–Holbrook Jackson
This is the quote on the back of my business cards.
Shelves of books in my life, carefully boxed and transported from one place to another, are from my college days. From my days as a Women’s Studies major when titles such as “Lesbian Ethics” were de rigeur to my Chinese primer from the one semester of Chinese language of which I was so proud.
My bookshelf was a demonstration of my beliefs, of what I was interested in, who I was, where I’d been, where I was going. Mostly textbooks or novels or histories bought for classwork, they were the most tangible evidence of my present and my past. Chaucer. Thousands of pages on 20th century Chinese history and biography. Eighteenth century British poets. Isben.
The books were also boastful. They contained titles I’d never read and in the portrait business that’s like whitening your teeth with an air brush.

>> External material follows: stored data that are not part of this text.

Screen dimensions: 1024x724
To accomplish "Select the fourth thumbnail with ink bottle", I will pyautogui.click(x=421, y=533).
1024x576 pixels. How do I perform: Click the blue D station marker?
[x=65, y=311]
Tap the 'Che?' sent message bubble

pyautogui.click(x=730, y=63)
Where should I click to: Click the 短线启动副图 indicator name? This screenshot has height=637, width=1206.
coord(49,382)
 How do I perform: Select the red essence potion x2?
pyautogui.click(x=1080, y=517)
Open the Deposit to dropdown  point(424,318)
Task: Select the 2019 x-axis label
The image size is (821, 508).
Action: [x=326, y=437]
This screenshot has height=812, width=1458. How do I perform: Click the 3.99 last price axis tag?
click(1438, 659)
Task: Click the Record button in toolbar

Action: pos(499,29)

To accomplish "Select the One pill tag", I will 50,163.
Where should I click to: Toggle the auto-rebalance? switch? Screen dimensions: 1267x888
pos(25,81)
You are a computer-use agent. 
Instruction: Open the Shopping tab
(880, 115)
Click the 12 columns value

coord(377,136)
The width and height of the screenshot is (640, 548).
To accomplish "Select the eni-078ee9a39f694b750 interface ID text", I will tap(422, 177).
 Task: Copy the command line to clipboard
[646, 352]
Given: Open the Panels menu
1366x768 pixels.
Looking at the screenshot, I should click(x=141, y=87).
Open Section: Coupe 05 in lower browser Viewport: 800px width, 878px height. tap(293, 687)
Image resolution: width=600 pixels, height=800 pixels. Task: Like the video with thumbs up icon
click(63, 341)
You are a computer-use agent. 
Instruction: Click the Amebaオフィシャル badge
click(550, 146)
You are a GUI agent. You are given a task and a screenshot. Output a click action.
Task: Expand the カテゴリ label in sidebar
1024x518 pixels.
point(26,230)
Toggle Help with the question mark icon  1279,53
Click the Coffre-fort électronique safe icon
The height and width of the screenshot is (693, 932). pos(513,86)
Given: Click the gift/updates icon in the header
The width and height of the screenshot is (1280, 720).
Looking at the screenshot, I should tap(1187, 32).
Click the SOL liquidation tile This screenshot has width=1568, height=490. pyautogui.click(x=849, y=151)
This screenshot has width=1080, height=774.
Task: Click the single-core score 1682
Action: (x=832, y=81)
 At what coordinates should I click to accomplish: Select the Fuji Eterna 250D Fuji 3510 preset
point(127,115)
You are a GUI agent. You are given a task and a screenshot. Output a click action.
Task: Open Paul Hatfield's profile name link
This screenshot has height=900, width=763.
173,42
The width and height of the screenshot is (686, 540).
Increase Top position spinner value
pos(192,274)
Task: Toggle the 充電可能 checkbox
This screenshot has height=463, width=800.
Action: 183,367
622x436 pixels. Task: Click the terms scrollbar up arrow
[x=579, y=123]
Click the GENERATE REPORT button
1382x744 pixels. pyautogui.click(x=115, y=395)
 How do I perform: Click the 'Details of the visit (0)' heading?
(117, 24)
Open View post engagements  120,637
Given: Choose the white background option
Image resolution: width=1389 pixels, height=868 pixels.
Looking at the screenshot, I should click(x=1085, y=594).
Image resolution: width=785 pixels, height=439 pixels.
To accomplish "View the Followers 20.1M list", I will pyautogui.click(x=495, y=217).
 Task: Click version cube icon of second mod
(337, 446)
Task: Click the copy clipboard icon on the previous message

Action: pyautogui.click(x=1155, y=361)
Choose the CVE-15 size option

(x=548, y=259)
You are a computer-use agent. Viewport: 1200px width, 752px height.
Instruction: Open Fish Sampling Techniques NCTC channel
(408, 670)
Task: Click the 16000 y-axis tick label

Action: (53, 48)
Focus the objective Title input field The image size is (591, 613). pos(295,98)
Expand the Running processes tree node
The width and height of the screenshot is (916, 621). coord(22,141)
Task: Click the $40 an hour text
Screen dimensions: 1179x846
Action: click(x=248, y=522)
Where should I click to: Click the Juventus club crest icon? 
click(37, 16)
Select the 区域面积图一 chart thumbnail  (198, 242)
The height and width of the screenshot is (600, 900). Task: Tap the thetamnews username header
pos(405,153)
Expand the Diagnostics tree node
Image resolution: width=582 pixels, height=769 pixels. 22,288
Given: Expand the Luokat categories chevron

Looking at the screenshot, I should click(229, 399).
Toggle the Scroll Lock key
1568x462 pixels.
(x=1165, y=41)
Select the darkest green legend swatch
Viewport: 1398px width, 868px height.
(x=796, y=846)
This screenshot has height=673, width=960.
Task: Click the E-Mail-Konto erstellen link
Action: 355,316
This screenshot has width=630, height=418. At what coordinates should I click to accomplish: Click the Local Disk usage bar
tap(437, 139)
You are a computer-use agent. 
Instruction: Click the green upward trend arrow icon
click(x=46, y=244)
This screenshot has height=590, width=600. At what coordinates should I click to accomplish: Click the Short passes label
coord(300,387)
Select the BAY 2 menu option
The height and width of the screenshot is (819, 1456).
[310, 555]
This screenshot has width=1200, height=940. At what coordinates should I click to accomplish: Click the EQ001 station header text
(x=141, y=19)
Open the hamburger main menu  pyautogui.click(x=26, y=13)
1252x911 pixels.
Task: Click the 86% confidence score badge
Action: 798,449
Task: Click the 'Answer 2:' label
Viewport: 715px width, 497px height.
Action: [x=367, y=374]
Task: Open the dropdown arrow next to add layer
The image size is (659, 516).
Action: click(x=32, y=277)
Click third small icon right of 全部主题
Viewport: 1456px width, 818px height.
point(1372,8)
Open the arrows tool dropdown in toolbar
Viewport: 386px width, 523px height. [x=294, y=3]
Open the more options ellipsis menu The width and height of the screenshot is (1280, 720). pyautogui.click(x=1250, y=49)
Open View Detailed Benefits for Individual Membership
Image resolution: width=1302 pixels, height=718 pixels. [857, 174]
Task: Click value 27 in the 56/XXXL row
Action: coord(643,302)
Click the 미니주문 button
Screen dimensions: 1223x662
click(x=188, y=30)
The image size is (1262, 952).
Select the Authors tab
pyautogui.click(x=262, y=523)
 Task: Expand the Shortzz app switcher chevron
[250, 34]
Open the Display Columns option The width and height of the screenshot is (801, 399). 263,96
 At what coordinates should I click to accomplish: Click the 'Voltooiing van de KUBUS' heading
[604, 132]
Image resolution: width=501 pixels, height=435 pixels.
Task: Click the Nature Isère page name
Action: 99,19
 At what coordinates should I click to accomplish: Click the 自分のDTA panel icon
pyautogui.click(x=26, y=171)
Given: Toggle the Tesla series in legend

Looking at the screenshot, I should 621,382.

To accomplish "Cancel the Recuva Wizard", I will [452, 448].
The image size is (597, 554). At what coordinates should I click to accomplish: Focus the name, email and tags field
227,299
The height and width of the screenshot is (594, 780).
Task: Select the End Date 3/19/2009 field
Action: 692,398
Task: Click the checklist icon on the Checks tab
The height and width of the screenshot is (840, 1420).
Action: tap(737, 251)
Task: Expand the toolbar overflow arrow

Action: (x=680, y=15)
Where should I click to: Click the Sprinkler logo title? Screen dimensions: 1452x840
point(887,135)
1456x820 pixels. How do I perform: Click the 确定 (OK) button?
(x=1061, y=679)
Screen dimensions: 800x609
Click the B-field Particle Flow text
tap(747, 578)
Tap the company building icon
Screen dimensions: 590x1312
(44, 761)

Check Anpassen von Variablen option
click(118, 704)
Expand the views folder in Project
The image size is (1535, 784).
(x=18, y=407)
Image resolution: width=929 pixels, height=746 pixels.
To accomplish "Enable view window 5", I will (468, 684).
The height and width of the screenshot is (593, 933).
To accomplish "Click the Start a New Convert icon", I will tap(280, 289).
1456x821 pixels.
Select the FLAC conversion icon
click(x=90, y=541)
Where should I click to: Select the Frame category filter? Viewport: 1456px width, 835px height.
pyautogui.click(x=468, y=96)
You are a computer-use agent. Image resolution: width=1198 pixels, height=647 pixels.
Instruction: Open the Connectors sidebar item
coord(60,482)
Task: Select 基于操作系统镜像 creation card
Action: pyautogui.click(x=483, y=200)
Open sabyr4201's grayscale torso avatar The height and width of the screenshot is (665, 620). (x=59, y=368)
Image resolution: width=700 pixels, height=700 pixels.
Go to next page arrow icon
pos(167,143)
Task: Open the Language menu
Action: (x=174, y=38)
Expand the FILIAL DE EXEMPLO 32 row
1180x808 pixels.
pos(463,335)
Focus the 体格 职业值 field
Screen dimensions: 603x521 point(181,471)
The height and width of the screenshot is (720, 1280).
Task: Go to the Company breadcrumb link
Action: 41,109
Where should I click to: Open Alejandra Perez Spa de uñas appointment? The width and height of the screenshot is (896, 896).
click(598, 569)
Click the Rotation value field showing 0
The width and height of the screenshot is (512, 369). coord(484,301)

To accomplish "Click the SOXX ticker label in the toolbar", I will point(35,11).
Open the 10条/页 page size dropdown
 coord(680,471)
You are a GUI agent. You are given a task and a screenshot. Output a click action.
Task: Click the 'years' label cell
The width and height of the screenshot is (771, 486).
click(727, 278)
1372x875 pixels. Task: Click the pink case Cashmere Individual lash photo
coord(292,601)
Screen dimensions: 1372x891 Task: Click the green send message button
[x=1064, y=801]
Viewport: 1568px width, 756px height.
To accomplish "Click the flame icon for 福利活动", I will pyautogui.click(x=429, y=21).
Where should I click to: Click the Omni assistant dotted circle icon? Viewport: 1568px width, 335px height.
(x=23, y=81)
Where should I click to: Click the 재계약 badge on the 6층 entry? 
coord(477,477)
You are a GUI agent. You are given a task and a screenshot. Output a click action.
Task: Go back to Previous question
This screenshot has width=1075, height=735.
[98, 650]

You see offices where people have a lifetime of books. I thought I was the same way. I recently realized that those college books that felt so important for so long aren’t anymore. I’m in a different phase of my life these years later, I don’t need my bookshelves to speak for me, and I don’t need to store books I’m not going to read again.
I certainly did not get rid of everything. I was an English and Women’s Studies major for good reasons and many of the books remain something I want to have nearby – a reach away. Books I want to know that I can simply walk to a shelf and pick up whenever I want to. Raymond Carver. Gloria Naylor. Katherine Philips. Ayn Rand. Three translations of the Koran.
And Stephen King and John Sandford. I weeded my recreational reading too. And I kept all the Stephen King and John Sandford.
The books that are sale-able I’m giving to local library whose friends group can see some cash from them. The “edgy” and “cool” titles I’m taking to Dawn Treader in Ann Arbor where I’ll take store credit for them. Always something interesting in Dawn Treader for someone looking to shed light on the portrait of their age.